-- What the exercise asks --
Beneath this line is the data. Output exactly the lines from the line with "Enable the Average" to the line with "Click the 8", both ends included, and nothing more.

-- Supplied records --
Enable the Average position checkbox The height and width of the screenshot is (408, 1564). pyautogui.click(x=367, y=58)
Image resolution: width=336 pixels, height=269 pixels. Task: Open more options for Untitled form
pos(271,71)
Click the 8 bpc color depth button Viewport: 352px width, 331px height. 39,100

* * *

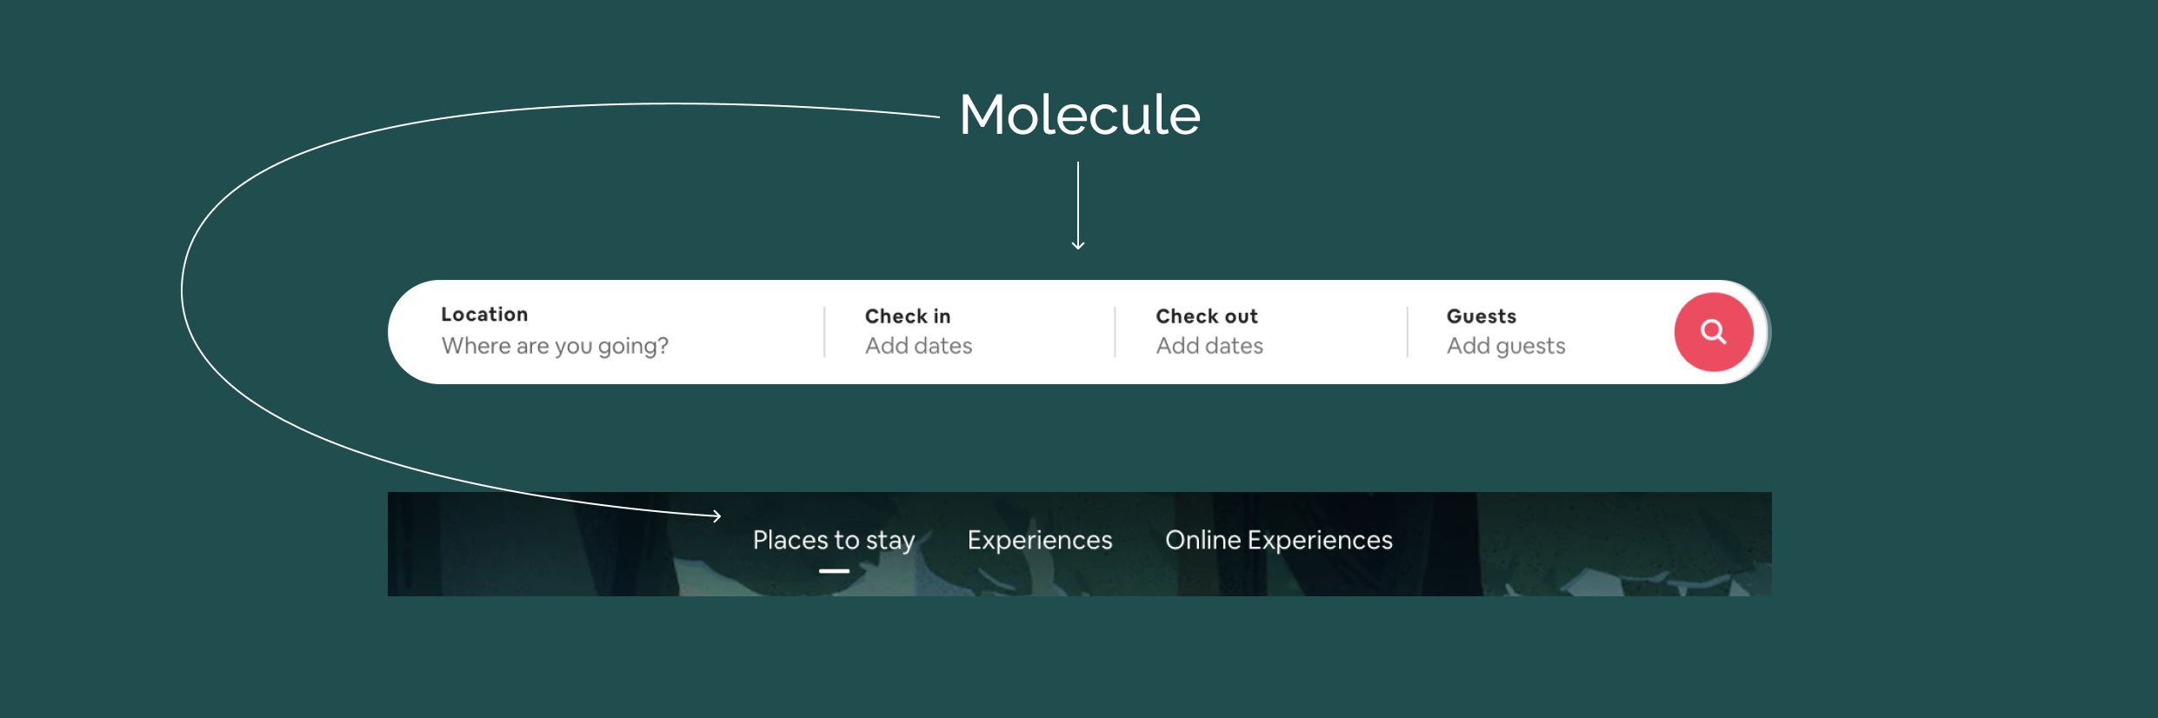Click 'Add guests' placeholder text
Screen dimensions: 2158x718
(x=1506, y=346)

-- Answer for the task --
Enable the Average position checkbox The height and width of the screenshot is (408, 1564). pyautogui.click(x=367, y=58)
Image resolution: width=336 pixels, height=269 pixels. Task: Open more options for Untitled form
pos(271,71)
Click the 8 bpc color depth button Viewport: 352px width, 331px height. 39,100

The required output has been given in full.